Mayo Clinic in Rochester, Minn., led the way, Dr. Zantek said, with a program that took place from 2015 to 2019 (Stubbs JR, et al. Transfusion. 2017;57[12]:2836–2844; Gammon RR, et al. Transfus Apher Sci. 2023;62[3]:103639). “They got FDA approval to get cold-stored [1–6°C] platelets up to three days without agitation for active-bleeding patients,” and the AABB approved a program variance.
“At that point it was exclusively for prehospital trauma care,” Dr. Zantek said, and pathogen-reduced platelets were introduced midway. Mayo stopped the program in 2019 to instead carry on air ambulances two LTOWB units rather than one LTOWB unit and one group A cold-stored platelet unit, she said, and because the high discard rate of cold-stored platelets was financially infeasible.
The AABB required a retrospective study as part of its variance, Dr. Zantek said, so Mayo compared 20 patients who received cold versus 20 who received standard platelets and found no statistically significant differences.
Other authors of a pilot trial evaluated the hemostatic potential of cold-stored platelets compared with room-temperature–stored platelets in patients undergoing complex cardiothoracic surgery (Strandenes G, et al. Anesthesiology. 2020;133[6]:1173–1183). In stage one, a two-armed randomized trial, platelets stored up to seven days in the cold were compared with those stored at room temperature. In the single-arm stage two, cold storage time was extended to eight to 14 days. The primary outcome was clinical effect measured by chest drain output. “Overall there was no statistically significant difference in outcomes” and no safety concerns, Dr. Zantek said.

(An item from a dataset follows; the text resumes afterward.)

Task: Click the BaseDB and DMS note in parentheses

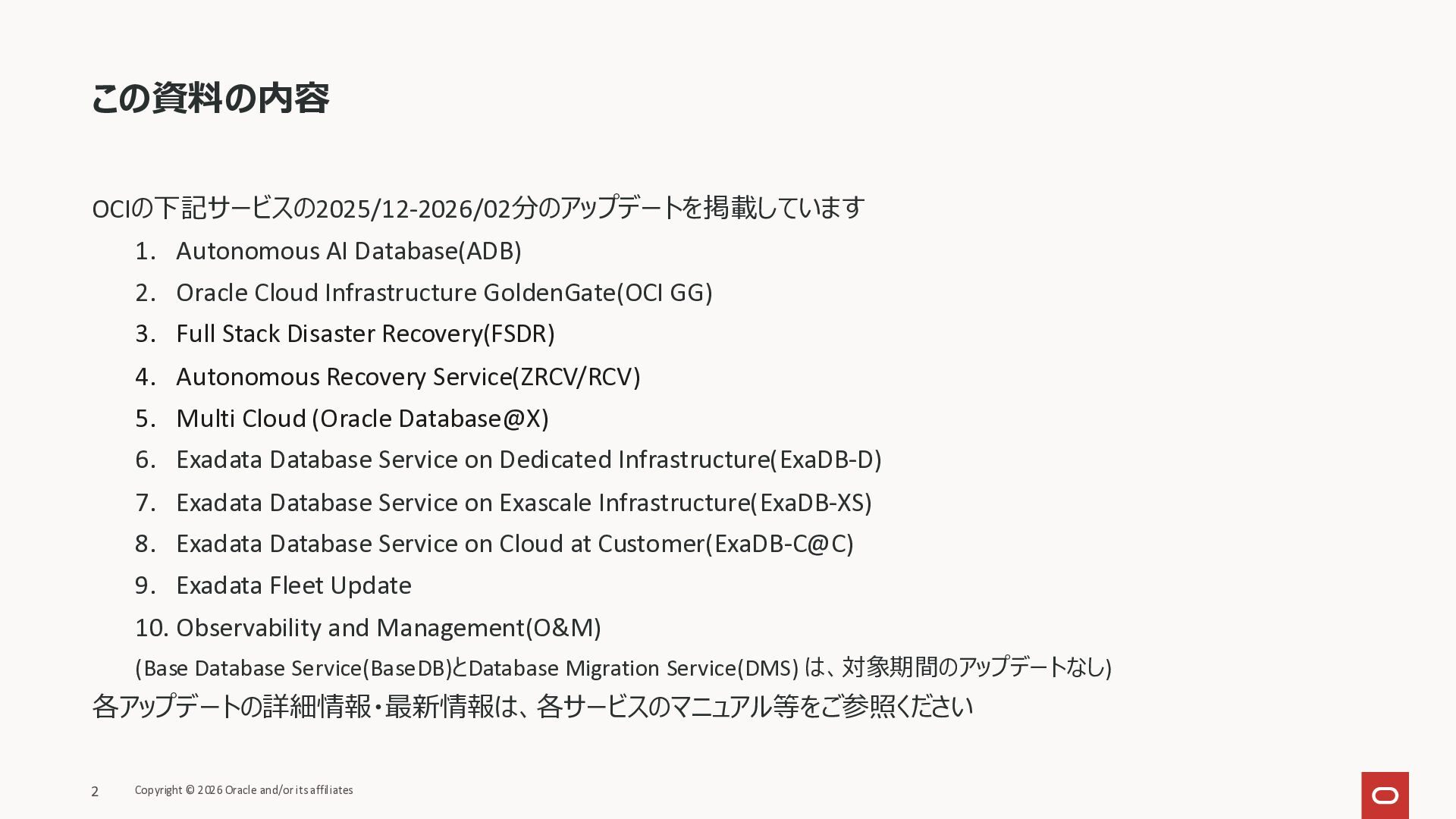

In response to platelet shortages made worse by the pandemic, Mayo Clinic introduced a program of delayed cold storage in elective cardiac surgery (Klompas AM, et al. Anesthesiology. 2023;139[2]:153–163). “They let it sit on the shelf at room temperature for five days and then moved it to cold storage and let it sit for up to nine additional days, for a total of 14 days,” Dr. Zantek said. The authors reported that the delayed cold-stored platelets were associated with higher postoperative transfusion use and lower platelet counts compared with room-temperature–stored platelets without differences in clinical outcomes. “The use of delayed cold-stored platelets in this setting,” they concluded, “may offer a viable alternative when facing critical platelet inventories but is not recommended as a primary transfusion approach.”
Many clinical trials are underway, Dr. Zantek said, and when the data become available, the “picture of when and how and whether we should be using cold-stored platelets” may be a clearer one.
Amy Carpenter is CAP TODAY senior editor.